Putting sex-specific thresholds of high-sensitivity cardiac troponin I (hs-cTnI) in practice led to more findings of myocardial injury in women with suspected acute coronary syndrome (ACS), but disparities in their subsequent care remained, according to a pre-specified analysis of the High-STEACS trial.

For the diagnosis of MI in people presenting to the emergency department, the switch from a uniform threshold on a standard cardiac troponin I assay to sex-specific cutoffs on hs-cTnI testing resulted in the finding of myocardial injury jumping from 16% to 22% in women, compared with a smaller increase, from 20% to 21%, among men, reported Nicholas Mills, MD, of the British Heart Foundation and University Centre for Cardiovascular Science at University of Edinburgh, Scotland, and colleagues, in the Journal of the American College of Cardiology.

In the end, implementation of sex-specific hs-cTnI thresholds to guide clinical care -- 16 ng/L in women and 34 ng/L in men -- resulted in no improvement in rates of recurrent MI or cardiovascular death at 1 year for either sex:

  • 18% of women with myocardial injury according to standard troponin test
  • 17% of women after implementation of sex-specific hs-cTnI thresholds (adjusted HR 1.11 vs pre-implementation, 95% CI 0.92-1.33)
  • 18% of men with myocardial injury under standard troponin test
  • 15% of men after implementation of sex-specific hs-cTnI thresholds (adjusted HR 0.85 vs pre-implementation, 95% CI 0.71-1.01)

High-STEACS was a stepped-wedge, cluster-randomized controlled trial of more than 48,000 consecutive patients. The High-STEACS collaborators had previously reported that adoption of their sex-specific hs-cTnI assay protocol reclassified one in six patients with myocardial injury, but with no reduction in the primary endpoint at 1 year. The trial was conducted at 10 hospitals in Scotland.

After implementation of the new sex-specific thresholds, women with myocardial injury had improved odds of undergoing coronary angiography (from 18% to 26%) and coronary revascularization (10% to 15%, P<0.001 for both).

However, with similar improvements for men (38% to 46% for angiography; 26% to 34% for revascularization, P<0.001 for both), women stayed at a disadvantage.
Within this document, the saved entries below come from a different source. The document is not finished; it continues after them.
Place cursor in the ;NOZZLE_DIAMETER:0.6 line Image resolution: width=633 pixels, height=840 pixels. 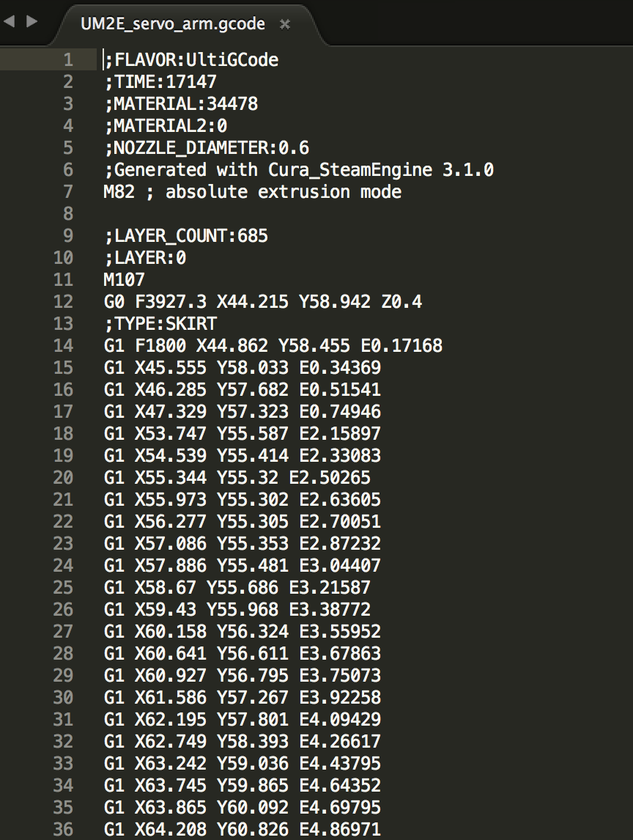(207, 147)
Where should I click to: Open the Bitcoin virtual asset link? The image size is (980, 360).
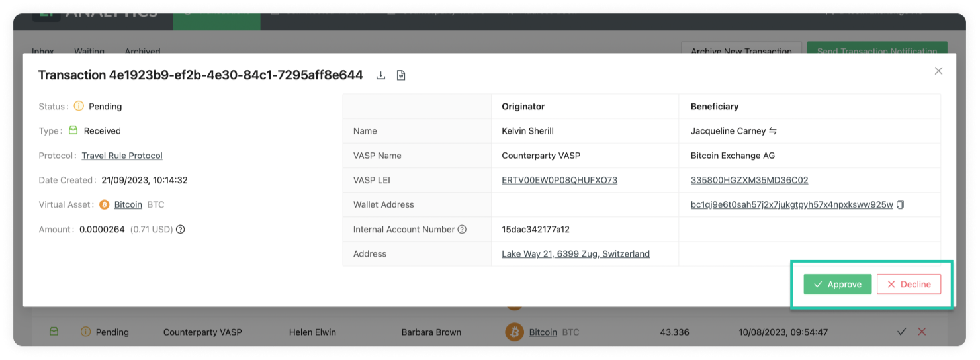[x=128, y=205]
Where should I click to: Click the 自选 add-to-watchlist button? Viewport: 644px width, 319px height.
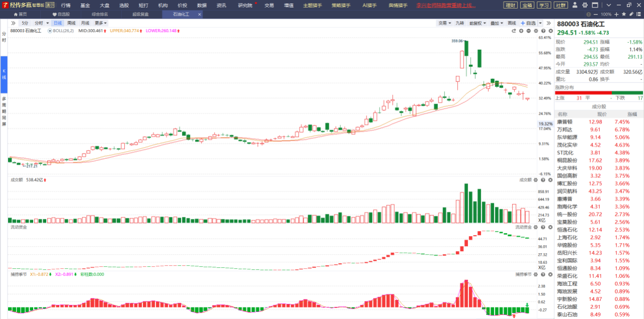[528, 23]
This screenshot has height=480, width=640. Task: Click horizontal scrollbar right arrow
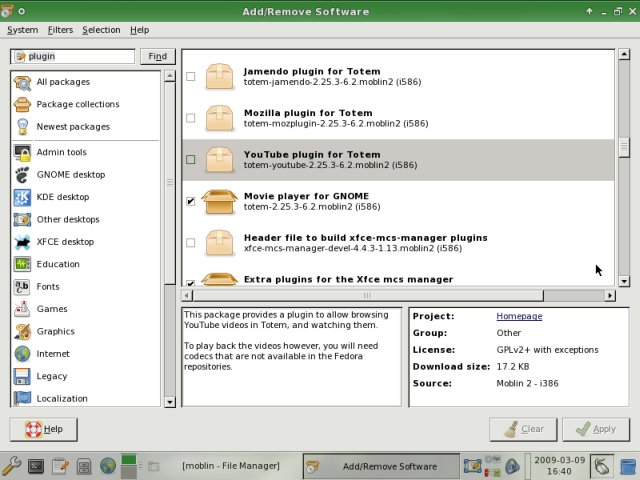[x=610, y=296]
"Although hs-cTnI testing identified similar proportions of women and men with myocardial injury, we continue to observe major differences in their management. Women remain one-half as likely as men to receive treatment for ACS even after implementation of the hs-cTnI assay and sex-specific thresholds," according to the investigators.

Moreover, with the new hs-cTnI thresholds, women were also less likely to be prescribed secondary prevention (P<0.001 for all):

  • Dual antiplatelet therapy (54% vs 67%)
  • Statins (31% vs 41%)
  • Beta blockers (33% vs 42%)

"A higher proportion of women had non-ischemic myocardial injury compared with men, and this might have accounted for the lower provision of therapies, because these therapies may not be indicated and there is no evidence from randomized controlled trials to guide treatment in this group of patients," Mills and colleagues suggested.

This doesn't explain everything, however, as subgroup analyses restricted to those women and men with adjudicated diagnoses of type 1 MI still showed treatment differences between sexes, the authors pointed out.

"It is clear from this study that simply improving diagnostic accuracy cannot remedy deeply embedded gender disparities in attitudes, practice, and outcomes. Simply put, if one does not act on the data, no diagnostic test will ever have additional worth," commented Allan Jaffe, MD, and Sharonne Hayes, MD, both of the Mayo Clinic in Rochester, Minnesota, in an accompanying editorial.

The duo pointed to non-significant differences in the frequency of chest discomfort and electrocardiographic changes among women and men (66% vs 74% and 27% vs 36%, respectively).

"Women have consistently been observed to present later after the onset of acute MI symptoms and to experience further delays once arriving to the emergency department, including longer triage and door-to-balloon times. The consequence of these observations may well be that women are more apt to be on the downslope of the time concentration curve, where they do not show a rapid change in pattern," they stated.

"Unless one is a patient, one may miss this change and decide that the increases are chronic and stable," Jaffe and Hayes suggested.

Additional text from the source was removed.